In launching Google Fiber in 2010, Google described that as an experiment, too. But the company has since expanded this super-high-speed internet service into something far bigger, with three cities now on board and four more on the way, all putting at least some pressure on entrenched internet providers—including Verizon, AT&T, and Comcast—to up their games. What’s more, according to The New York Times , Google could use Fiber’s landlines to set up wireless routers that cover various parts of the country with WiFi—WiFi that could dovetail with Google’s new cellular service.
That doesn’t necessarily mean that Google will blanket the country with its own internet services. But the company is experimenting in other ways too, fashioning high-altitude balloons and flying drones that could provide internet connections where traditional methods don’t. And it’s exploring ways of helping phones move between various networks. Taken together, this puts considerable pressure on the country’s big carriers to at least work better with outside networks—and perhaps improve their own networks at a faster pace.
The Bigger Picture
With Steve Perlman’s pCell technology in the mix, analyst Richard Doherty believes, we may also see both Google and the carriers push for networks that operate at much higher speeds.

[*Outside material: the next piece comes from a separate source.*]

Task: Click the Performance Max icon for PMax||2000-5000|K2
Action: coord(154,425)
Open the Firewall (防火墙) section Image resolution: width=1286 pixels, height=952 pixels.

According to Perlman, pCell provides a cellular signals that’s about 35 times faster than today’s signals. It might provide even higher speeds in the years to come. And it works with today’s phones (all you need is a new SIM card). Yes, it involves installing new antennas across the country, but Perlman and his company, Artemis Research, just struck a deal with Dish Network, the big satellite TV company, to build a pCell service in San Francisco that uses part of the Dish wireless spectrum.
As Doherty says, we could see Google partner with pCell to provide super-high-speed wireless. Or we might see the big carriers partner with pCell as a way of competing with Google. “I expect the carriers would align with Steve before being bypassed by Google or Facebook,” Doherty says. “That’s one of their worst nightmares.”
However this plays out, the world of internet services is evolving. And it’s evolving in myriad ways, ways that will let us mix and match services into bigger and better things. Perlman says that after launching in San Francisco, he and Artemis plan to roll out pCell in Kansas City, solely because it offers Google Fiber. Google’s high-speed landline service, you see, can provide a backbone for his high-speed wireless service. “It’s no accident that Kansas City is where we want to go,” he says.
It’s all part of the same movement—a movement towards a new kind of mobile internet, a mobile internet that extends well beyond the traditional carriers.